TV commentators don’t ask questions any more, they make statements. Big, grandiose, stadium-shattering statements. And as a result, sports men and women (with the notable exception of old-hand Bradley Wiggins) look boring, clumsy and formulaic as they have little alternative but to spout banalities in response to the verbose outpouring they’re faced with. If you don’t believe me, listen closely to a post-event interview, and count how many times you hear the words how, what, who, when, where, will etc. Trust me, you won’t hear many.

Having spent a lifetime in recruitment, these are words that were drilled into me in order to craft lovely open-ended questions, ones where you just might elicit some interesting, unique and genuinely beneficial snippet.
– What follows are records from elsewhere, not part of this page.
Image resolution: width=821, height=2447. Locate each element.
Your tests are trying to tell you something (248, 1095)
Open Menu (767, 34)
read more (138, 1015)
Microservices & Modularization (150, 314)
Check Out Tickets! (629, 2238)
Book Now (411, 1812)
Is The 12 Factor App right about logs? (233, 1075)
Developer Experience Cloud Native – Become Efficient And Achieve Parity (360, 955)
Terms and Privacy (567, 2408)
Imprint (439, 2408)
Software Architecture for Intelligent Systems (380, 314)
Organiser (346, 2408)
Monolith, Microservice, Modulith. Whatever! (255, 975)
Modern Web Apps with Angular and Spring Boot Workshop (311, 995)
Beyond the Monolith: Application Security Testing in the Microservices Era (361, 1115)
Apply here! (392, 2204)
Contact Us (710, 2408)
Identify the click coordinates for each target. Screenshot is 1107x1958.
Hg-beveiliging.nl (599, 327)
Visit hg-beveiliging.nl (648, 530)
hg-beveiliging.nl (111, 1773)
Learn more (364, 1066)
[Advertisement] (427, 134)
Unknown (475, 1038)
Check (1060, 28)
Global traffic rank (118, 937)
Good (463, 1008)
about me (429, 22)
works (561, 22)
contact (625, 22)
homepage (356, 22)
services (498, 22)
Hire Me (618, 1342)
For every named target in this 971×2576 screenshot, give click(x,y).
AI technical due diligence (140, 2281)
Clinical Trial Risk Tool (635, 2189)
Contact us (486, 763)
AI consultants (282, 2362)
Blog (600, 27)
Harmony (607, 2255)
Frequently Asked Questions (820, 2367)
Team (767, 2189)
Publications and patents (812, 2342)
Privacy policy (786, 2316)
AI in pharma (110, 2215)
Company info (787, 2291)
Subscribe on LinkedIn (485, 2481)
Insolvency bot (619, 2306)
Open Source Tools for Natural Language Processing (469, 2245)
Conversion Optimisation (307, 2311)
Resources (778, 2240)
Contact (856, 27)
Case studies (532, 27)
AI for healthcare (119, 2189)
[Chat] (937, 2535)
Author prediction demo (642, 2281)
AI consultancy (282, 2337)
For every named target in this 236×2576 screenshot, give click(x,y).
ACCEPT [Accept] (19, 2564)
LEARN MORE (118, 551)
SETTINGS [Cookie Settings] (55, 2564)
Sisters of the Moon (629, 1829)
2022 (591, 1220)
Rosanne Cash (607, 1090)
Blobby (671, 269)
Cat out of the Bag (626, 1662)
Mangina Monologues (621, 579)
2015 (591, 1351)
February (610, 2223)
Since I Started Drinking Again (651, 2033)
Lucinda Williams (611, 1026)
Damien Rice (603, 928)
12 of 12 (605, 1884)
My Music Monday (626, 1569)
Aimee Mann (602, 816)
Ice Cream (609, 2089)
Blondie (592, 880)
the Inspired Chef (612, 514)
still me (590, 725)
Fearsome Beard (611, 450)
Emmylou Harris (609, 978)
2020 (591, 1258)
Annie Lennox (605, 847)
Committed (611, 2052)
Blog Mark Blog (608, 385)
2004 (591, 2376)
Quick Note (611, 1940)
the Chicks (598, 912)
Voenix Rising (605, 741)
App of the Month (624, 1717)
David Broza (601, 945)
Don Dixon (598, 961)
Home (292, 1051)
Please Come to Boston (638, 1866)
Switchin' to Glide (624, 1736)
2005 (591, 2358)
Instead, you’ll hear the interviewer take centre stage and display their vast knowledge and emotional understanding before pressing the microphone into the athlete’s face, whose only option is to agree “Yeah definitely” before mumbling the bleedin’ obvious as everything’s already been said. And because there’s no focus to the interview, they feel compelled to carry on talking…. and talking. The lucky ones get interrupted with another bombastic mirror-rehearsed missive which mercifully brings the interaction to a grateful close.

Without a doubt however, the strangest commentary I’ve heard over recent weeks is that of Radio Four’s ‘Test Match Special’ Jonathan Agnew, who has been tasked with providing the expertise to the art of dressage. WTF. Firstly, there’s a current test match series taking place in the UK with Pakistan and secondly, by his own admission, until a couple of months ago he knew absolutely nothing of the event or the discipline. I swear I heard Aggers say that one of the horses was doing ‘strange little pirouettes and funny hops & jumps’. No sh* Sherlock. Whatever next, ‘Blowers’ Blofeld on Michael Phelps cupping quackery or ‘Bumbles’ Lloyd on the Russian drug of choice?

I’ll leave you with the Clare Balding’s words of wisdom that ‘all Olympic athletes want to final in the hope that they will medal and eventually podium’. Surely winning would suffice! They think it’s all over. I sometimes wish it were.